Question :
I’d like to optimize Postgres response times for a query which looks for
select
orders.id,
orders.created
from
orders left join order_items on order_items.order_id = orders.id
where
orders.created >= '2011-10-02 23:00:00'
and orders.created <= '2017-12-09 22:59:59.999'
and orders.total_price >= '2000000'
and orders.total_price <= '2147483647'
and order_items.article_name ilike '%test%'
order by
orders.created desc limit '40' offset '0'
In my environment it’s typical that the date range is about 2-5 days and the stored orders are up to 2 years ago. 99% of the query time is used for the gist trigram index scan on article_name. The time range currently has negligible performance impact: it doesn’t matter if I search for orders within 2 days or 2 years.
The simplified DDL contains a compound index on order (created, id):
CREATE TABLE public.orders (
id int4 NOT NULL DEFAULT nextval('orders_id_seq'::regclass),
created timestamp NOT NULL,
total_price int8 NOT NULL,
CONSTRAINT orders_pkey PRIMARY KEY (id)
};
create
unique index order_created_id_idx on
orders
using btree(
created desc,
id
) ;
(
total_price is not null
)
or(
total_price <> 0
)
) ;
create
unique index order_total_price_id_idx_tx_id on
orders
using btree(
total_price desc,
transaction_id
)
where
(
total_price is not null
) ;
CREATE TABLE public.order_items (
id int4 NOT NULL DEFAULT nextval('order_items_id_seq'::regclass),
order_id int8 NOT NULL,
article_name text NULL,
CONSTRAINT order_items_pkey PRIMARY KEY (id),
CONSTRAINT order_items_order_fk FOREIGN KEY (order_id) REFERENCES public.orders(id) ON DELETE CASCADE
)
create
index order_items_article_name_with_like_support_idx on
order_items
using btree(
lower( article_name ) varchar_pattern_ops;
create
index order_item_article_name_trgm_idx on
order_items
using gist(
article_name gist_trgm_ops
) ;
and produces this query plan:
Limit (cost=12575.53..12575.63 rows=40 width=12) (actual time=5334.697..5334.705 rows=40 loops=1)
Output: orders.id, orders.created
Buffers: shared hit=762938 read=7003
I/O Timings: read=206.069
-> Sort (cost=12575.53..12576.39 rows=342 width=12) (actual time=5334.696..5334.701 rows=40 loops=1)
Output: orders.id, orders.created
Sort Key: orders.created DESC
Sort Method: top-N heapsort Memory: 26kB
Buffers: shared hit=762938 read=7003
I/O Timings: read=206.069
-> Nested Loop (cost=0.85..12564.72 rows=342 width=12) (actual time=54.817..5333.618 rows=1739 loops=1)

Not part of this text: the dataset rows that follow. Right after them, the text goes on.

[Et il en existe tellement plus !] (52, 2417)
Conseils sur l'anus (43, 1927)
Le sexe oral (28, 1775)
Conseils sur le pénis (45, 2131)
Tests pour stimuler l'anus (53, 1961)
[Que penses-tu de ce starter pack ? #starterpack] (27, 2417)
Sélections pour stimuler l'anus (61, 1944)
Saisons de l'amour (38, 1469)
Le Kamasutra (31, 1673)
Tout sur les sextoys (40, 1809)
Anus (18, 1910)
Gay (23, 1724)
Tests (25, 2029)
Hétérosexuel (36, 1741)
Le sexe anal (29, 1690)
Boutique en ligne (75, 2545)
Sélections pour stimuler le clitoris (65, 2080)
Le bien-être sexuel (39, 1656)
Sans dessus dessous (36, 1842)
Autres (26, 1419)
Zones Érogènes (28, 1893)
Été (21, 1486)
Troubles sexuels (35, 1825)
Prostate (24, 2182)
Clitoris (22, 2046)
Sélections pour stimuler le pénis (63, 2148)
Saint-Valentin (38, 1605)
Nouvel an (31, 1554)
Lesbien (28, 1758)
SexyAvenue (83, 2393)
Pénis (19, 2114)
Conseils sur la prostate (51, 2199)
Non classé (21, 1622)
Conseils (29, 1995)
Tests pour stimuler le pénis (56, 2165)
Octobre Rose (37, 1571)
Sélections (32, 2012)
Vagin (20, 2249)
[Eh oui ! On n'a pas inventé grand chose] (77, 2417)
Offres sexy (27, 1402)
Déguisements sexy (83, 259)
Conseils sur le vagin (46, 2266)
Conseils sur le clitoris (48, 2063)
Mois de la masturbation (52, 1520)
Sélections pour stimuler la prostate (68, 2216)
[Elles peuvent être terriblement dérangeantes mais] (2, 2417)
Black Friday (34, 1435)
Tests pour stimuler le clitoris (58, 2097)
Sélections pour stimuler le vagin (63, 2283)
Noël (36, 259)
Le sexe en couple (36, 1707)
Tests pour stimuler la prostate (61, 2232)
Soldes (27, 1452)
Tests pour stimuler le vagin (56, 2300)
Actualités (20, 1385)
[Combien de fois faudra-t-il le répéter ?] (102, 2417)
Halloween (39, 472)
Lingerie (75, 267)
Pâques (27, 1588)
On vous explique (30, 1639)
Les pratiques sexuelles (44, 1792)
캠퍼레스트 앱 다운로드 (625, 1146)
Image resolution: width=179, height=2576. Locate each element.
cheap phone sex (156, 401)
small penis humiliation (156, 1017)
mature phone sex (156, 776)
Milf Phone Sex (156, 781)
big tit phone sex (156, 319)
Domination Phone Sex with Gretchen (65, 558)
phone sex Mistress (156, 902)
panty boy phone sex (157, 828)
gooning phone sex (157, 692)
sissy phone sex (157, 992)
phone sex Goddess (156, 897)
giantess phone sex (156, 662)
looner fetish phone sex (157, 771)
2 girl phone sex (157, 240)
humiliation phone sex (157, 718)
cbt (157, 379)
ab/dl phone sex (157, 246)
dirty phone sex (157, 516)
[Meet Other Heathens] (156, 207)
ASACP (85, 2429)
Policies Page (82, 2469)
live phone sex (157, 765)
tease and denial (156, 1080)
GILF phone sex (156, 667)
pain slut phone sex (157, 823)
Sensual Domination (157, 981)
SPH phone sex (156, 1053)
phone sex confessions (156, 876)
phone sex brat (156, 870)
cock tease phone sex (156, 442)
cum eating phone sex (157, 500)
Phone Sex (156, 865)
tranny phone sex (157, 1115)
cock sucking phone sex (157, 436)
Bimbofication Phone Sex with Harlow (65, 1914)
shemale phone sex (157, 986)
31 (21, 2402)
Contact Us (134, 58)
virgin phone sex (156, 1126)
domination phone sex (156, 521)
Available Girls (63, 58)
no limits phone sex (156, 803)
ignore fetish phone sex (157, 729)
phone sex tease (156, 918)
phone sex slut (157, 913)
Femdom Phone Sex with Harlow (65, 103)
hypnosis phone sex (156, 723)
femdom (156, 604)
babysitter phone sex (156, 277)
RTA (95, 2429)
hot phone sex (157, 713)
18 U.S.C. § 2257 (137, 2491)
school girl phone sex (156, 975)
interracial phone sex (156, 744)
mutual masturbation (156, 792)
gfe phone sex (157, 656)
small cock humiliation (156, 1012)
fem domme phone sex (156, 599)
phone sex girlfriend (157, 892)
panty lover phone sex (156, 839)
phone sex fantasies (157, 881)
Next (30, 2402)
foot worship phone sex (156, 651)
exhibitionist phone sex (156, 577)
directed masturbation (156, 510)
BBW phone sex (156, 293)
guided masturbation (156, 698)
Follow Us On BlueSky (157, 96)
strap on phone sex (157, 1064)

Output: orders.id, orders.created
Buffers: shared hit=762935 read=7003
I/O Timings: read=206.069
-> Index Scan using order_item_article_name_trgm_idx on public.order_items (cost=0.42..3907.02 rows=2520 width=8) (actual time=10.983..4908.059 rows=35000 loops=1)
Output: order_items.id, order_items.order_id, order_items.article_number, order_items.article_name, order_items.number_of_items, order_items.article_type, order_items.price_per_article, order_items.full_price, order_items.size, order_items.order_position
Index Cond: (order_items.article_name ~~* '%test%'::text)
Rows Removed by Index Recheck: 42821
Buffers: shared hit=622968 read=6719
I/O Timings: read=115.587
-> Index Scan using orders_pkey on public.orders (cost=0.43..3.43 rows=1 width=12) (actual time=0.012..0.012 rows=0 loops=35000)
Output: orders.id, orders.transaction_id, orders.order_number, orders.created, orders.total_price, orders.order_state, orders.shipment_type, orders.payment_type, orders.payment_status, orders.number_of_installments, orders.customer_id, orders.shipment_address_id, orders.invoiced_date, orders.shipped_from, orders.order_origin, orders.number_of_articles, orders.checkout_time, orders.referrer
Index Cond: (orders.id = order_items.order_id)
Filter: ((orders.created >= '2011-10-02 23:00:00'::timestamp without time zone) AND (orders.created <= '2017-12-09 22:59:59.999'::timestamp without time zone) AND (orders.total_price >= '2000000'::bigint) AND (orders.total_price <= '2147483647'::bigint))
Rows Removed by Filter: 1
Buffers: shared hit=139967 read=284
I/O Timings: read=90.482
Planning time: 2.112 ms
Execution time: 5334.814 ms
(How) Can I optimize this use case?
Answer :
Index on o.created – about the only thing. Indices on article_name will not work due to the leading and ending %.